--- start of Items ---
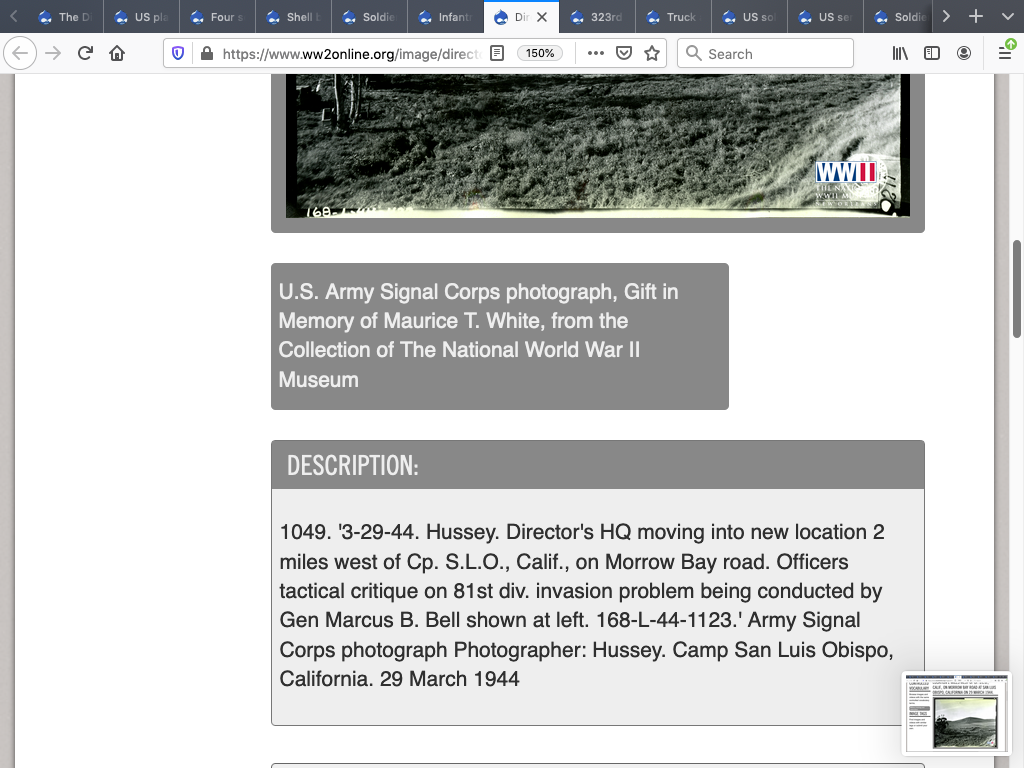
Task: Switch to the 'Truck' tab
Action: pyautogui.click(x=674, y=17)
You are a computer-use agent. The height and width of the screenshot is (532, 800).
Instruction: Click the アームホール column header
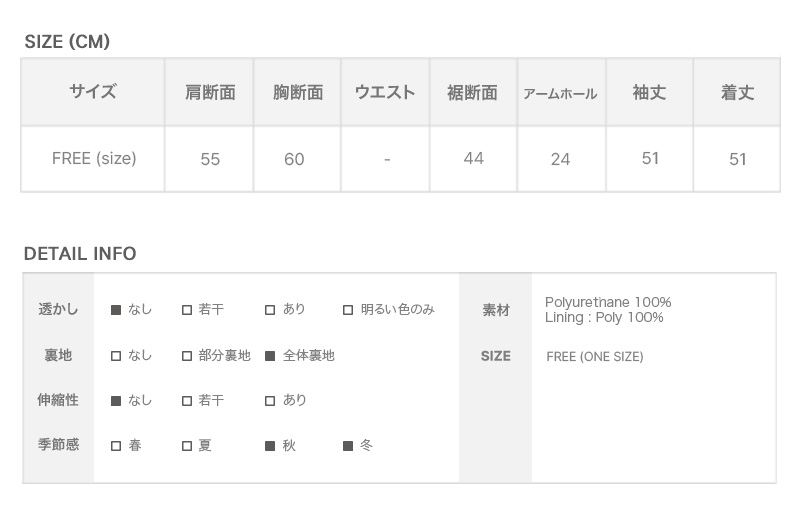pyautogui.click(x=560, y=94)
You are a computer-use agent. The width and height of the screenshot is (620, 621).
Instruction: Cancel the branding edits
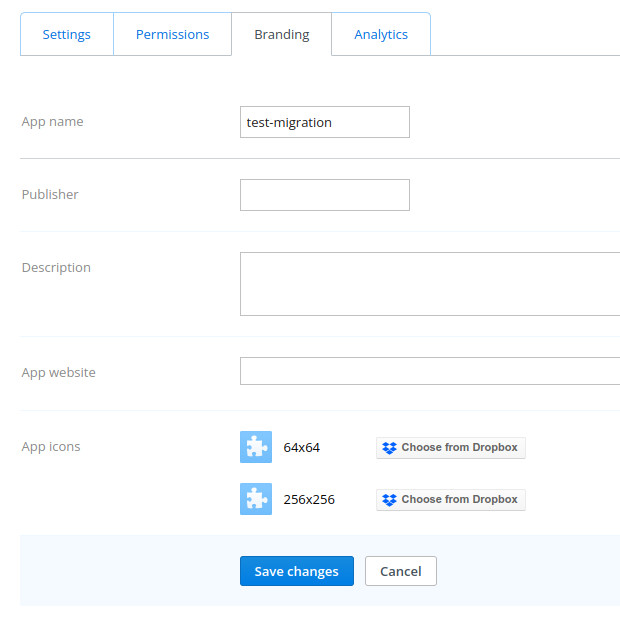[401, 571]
--- end of Items ---
What you need to do -> Set out each line of the listing as a numbered list, with blank lines left out. Leave the pictures out of your answer.

Worked answer ->
1. Task: Switch to the 'Truck' tab
2. Action: pyautogui.click(x=674, y=17)
3. You are a computer-use agent. The height and width of the screenshot is (532, 800).
4. Instruction: Click the アームホール column header
5. pyautogui.click(x=560, y=94)
6. You are a computer-use agent. The width and height of the screenshot is (620, 621).
7. Instruction: Cancel the branding edits
8. [401, 571]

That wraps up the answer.